━━━━━ INPUT MATERIAL

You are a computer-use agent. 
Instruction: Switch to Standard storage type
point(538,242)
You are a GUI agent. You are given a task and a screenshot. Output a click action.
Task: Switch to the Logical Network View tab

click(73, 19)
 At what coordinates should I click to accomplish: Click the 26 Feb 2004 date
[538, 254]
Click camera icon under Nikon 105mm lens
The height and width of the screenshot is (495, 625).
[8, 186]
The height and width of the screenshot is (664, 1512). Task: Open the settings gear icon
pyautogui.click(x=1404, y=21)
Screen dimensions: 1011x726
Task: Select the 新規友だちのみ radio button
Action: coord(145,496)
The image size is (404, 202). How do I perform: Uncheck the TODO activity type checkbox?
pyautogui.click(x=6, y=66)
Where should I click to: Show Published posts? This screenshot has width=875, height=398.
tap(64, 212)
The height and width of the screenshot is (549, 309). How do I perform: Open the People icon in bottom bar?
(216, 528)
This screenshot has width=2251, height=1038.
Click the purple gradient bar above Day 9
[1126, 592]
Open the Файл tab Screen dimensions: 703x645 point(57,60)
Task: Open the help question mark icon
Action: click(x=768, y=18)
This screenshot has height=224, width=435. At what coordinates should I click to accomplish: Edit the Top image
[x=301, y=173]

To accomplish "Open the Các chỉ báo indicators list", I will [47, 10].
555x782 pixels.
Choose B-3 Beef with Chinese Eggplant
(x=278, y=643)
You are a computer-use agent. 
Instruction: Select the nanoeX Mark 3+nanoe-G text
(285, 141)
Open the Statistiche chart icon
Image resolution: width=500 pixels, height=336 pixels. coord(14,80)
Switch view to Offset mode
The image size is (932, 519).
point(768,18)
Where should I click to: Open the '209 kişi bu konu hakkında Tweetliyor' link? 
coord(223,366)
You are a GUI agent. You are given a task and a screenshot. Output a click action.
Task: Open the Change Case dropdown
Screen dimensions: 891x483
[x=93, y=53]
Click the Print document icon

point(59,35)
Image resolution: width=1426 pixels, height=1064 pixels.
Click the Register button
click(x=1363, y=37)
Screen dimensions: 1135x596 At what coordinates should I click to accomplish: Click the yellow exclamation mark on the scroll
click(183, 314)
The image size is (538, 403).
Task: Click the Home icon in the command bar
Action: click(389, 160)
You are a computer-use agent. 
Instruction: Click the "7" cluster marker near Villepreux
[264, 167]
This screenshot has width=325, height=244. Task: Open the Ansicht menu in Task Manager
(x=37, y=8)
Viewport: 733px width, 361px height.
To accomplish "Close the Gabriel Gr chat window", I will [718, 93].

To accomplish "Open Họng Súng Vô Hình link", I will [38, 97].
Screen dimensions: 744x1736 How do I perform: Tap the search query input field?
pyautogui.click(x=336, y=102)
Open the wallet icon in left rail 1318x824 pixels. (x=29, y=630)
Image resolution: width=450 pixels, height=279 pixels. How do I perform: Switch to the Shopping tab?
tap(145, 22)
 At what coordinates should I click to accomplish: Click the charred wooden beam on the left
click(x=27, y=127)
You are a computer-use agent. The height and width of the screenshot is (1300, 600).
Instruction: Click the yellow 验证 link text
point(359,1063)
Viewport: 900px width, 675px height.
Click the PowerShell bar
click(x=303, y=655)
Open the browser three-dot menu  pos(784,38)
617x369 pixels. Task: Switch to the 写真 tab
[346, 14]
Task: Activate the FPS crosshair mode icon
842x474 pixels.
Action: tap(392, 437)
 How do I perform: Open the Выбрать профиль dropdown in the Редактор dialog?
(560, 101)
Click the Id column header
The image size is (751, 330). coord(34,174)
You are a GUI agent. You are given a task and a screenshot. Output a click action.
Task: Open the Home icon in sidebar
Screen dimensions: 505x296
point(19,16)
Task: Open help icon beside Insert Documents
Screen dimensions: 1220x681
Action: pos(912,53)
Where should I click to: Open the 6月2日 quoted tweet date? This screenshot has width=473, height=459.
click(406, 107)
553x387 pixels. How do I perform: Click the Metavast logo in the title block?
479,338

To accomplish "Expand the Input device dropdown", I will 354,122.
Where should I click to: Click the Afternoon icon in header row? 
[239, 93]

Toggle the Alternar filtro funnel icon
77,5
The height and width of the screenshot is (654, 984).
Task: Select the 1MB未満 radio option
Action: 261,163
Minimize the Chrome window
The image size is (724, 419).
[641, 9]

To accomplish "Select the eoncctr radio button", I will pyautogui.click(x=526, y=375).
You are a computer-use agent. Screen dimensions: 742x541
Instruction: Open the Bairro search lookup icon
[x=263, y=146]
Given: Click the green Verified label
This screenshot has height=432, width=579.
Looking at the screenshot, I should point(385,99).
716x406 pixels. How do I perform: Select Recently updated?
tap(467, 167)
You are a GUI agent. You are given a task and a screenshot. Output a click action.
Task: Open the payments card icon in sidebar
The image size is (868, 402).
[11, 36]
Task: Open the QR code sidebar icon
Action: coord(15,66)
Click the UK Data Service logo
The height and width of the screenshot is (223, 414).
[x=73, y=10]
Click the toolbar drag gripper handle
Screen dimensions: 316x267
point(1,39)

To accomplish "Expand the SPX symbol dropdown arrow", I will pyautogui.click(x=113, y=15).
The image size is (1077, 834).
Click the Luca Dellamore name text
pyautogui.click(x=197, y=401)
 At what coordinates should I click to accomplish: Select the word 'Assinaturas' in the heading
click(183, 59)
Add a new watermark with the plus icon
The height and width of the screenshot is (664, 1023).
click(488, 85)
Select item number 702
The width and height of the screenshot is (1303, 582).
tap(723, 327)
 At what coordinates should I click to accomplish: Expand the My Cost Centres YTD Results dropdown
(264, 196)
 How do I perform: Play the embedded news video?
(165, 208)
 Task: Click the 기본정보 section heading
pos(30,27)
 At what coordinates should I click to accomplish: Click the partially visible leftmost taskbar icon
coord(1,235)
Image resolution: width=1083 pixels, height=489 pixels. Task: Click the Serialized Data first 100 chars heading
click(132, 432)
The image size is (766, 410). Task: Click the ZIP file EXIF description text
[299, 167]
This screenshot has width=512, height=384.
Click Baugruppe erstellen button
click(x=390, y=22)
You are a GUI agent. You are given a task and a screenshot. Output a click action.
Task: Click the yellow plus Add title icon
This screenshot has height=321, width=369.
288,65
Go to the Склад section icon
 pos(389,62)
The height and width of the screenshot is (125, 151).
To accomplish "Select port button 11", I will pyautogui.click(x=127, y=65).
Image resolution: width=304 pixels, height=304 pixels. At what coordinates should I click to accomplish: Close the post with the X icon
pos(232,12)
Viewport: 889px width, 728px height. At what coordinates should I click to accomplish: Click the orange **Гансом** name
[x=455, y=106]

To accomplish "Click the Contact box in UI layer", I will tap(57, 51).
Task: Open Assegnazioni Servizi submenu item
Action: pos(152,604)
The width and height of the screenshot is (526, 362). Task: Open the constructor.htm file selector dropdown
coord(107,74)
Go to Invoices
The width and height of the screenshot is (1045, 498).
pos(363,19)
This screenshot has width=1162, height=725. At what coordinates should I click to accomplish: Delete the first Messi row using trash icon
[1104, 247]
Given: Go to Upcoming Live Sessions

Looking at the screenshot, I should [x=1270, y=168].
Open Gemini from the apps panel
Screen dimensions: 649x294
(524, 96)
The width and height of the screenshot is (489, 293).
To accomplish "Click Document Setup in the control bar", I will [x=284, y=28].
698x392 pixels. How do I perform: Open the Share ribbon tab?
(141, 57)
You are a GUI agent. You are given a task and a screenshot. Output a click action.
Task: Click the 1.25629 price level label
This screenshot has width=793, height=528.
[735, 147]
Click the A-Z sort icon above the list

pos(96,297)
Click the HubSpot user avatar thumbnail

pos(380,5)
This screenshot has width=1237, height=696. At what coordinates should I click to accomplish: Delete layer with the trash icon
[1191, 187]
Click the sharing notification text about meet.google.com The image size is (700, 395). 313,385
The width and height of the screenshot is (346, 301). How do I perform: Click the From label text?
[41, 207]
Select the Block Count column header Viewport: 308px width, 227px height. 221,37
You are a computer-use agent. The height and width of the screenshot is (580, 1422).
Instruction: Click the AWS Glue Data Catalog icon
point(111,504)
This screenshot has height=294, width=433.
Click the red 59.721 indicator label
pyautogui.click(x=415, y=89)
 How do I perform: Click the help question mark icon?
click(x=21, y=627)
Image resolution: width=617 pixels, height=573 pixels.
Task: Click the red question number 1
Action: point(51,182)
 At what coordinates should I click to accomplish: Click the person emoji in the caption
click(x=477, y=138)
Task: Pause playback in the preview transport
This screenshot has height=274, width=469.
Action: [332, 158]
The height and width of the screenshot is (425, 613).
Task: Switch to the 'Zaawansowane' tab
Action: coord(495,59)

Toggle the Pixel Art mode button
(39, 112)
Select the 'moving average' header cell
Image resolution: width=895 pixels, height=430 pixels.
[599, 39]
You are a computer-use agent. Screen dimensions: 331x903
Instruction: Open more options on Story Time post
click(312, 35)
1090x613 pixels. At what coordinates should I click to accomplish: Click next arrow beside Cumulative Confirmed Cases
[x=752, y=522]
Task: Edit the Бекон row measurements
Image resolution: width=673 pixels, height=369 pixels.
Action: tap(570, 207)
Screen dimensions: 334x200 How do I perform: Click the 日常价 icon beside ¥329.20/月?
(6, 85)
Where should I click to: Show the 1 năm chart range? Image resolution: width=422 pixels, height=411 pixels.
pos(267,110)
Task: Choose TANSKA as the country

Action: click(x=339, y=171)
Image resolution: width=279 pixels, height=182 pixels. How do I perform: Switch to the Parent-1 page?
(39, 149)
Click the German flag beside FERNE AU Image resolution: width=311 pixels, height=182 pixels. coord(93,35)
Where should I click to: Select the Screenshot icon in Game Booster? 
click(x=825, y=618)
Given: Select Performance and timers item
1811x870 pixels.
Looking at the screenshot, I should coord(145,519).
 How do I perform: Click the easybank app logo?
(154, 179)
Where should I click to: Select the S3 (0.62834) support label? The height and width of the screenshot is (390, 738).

━━━━━━━━━━

From the first line of the data through the line with "Click camera icon under Nikon 105mm lens", quote each line exactly and add nothing else.

You are a computer-use agent. 
Instruction: Switch to Standard storage type
point(538,242)
You are a GUI agent. You are given a task and a screenshot. Output a click action.
Task: Switch to the Logical Network View tab

click(73, 19)
 At what coordinates should I click to accomplish: Click the 26 Feb 2004 date
[538, 254]
Click camera icon under Nikon 105mm lens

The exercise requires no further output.